TiO₂ loaded on graphene nanosheet as reinforcer and its effect on the thermal behaviors of poly(vinyl chloride) composites

Titanium dioxide/graphene hybrids were synthesized by a facile in situ solvothermal route and introduced to enhance the properties of the poly(vinyl chloride) (PVC) materials. X-ray diffraction and transmission electron microscopy results indicated that TiO₂ nanoparticles were homogeneously anchored on the graphene oxide nanosheets and the reduction of graphene oxide occurred simultaneously during the one-pot solvothermal process.
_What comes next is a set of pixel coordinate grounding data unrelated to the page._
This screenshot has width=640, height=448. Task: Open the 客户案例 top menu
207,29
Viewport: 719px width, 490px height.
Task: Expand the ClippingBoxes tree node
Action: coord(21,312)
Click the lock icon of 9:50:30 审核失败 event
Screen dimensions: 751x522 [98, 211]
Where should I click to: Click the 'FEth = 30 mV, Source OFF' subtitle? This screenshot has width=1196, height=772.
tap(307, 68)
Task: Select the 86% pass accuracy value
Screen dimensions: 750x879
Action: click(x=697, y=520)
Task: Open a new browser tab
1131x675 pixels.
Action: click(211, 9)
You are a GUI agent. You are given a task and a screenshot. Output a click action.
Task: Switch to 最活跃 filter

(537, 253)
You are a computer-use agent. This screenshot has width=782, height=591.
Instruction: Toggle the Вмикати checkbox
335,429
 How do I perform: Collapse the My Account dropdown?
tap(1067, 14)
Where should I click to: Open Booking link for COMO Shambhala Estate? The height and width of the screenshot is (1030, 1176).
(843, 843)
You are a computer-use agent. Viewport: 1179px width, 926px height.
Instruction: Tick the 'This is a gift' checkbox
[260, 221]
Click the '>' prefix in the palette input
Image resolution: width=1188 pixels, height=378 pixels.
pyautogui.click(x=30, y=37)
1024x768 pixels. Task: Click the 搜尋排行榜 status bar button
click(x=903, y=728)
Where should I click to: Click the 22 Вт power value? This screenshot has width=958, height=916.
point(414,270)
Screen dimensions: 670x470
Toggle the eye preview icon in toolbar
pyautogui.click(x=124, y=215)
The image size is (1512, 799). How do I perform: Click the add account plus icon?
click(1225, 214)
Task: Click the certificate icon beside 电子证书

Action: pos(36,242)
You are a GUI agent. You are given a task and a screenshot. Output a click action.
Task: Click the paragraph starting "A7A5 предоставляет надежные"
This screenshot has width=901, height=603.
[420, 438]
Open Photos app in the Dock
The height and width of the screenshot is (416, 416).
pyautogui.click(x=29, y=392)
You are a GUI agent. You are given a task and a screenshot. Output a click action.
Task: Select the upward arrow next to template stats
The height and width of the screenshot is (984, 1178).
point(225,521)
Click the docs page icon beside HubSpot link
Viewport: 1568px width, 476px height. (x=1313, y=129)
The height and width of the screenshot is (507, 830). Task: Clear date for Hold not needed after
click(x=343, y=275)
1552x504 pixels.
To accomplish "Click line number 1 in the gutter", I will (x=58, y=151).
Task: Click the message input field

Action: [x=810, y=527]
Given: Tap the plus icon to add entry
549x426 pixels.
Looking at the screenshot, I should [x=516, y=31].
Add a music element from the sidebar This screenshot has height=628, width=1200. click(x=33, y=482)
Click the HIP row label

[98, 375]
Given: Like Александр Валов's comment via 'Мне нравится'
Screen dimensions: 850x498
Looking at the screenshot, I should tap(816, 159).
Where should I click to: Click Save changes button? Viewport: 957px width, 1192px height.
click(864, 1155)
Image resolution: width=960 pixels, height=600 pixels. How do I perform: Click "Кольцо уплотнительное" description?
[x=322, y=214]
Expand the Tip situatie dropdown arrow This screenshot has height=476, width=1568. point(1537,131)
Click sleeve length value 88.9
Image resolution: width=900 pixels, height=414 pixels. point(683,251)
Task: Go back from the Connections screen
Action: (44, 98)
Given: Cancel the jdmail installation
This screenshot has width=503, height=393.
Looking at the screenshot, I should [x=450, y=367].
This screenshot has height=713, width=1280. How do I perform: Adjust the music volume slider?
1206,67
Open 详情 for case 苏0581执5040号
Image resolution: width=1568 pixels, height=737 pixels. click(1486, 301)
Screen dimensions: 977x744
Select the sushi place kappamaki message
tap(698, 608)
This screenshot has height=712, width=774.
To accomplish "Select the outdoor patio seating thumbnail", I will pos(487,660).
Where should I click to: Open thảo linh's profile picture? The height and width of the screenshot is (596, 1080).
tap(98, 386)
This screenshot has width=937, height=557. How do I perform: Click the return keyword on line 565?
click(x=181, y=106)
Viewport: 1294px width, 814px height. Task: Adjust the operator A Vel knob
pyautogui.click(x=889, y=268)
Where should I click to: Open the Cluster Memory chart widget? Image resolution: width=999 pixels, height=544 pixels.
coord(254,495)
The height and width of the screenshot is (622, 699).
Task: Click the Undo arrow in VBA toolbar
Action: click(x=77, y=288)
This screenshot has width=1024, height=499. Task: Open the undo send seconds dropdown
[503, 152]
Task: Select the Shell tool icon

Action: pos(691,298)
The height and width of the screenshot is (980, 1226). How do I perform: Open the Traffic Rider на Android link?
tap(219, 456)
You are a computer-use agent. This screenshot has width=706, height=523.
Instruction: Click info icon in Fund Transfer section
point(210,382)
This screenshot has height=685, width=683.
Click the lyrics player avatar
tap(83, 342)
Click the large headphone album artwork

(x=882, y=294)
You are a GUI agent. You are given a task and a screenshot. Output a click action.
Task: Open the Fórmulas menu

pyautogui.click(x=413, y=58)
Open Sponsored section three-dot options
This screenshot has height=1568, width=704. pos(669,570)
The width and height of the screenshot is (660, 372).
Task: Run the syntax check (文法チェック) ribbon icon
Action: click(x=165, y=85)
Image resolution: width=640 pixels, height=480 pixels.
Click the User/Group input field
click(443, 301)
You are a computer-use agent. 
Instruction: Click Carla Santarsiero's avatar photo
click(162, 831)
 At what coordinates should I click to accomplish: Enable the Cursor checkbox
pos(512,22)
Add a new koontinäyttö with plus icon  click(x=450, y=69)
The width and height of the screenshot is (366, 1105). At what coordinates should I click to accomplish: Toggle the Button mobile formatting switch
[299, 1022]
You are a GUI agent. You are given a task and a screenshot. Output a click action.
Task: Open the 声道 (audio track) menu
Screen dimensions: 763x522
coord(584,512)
With the incorporation of 2.0wt% graphene/TiO₂ hybrids, a 3.5°C increment in the glass transition temperature and a 50% increase in the storage modulus were observed compared to neat PVC. The improvement of the temperature of maximum mass loss rate and reduction of maximum mass loss rate were also observed from thermogravimetric analysis, indicating the enhanced thermal stability of PVC composites. Moreover, the reduced peak heat release rate and HCl release rate obtained from microscale combustion calorimeter and thermogravimetric analysis-infrared spectrometry indicated the superior fire safety of PVC composites. The changes of the fire behavior were primarily attributed to the synergistic effects of graphene/TiO₂ hybrids: the adsorption and barrier effect of fillers slow down the thermal degradation of polymer, and restrain the heat transfer and the flammable or toxic gaseous products release.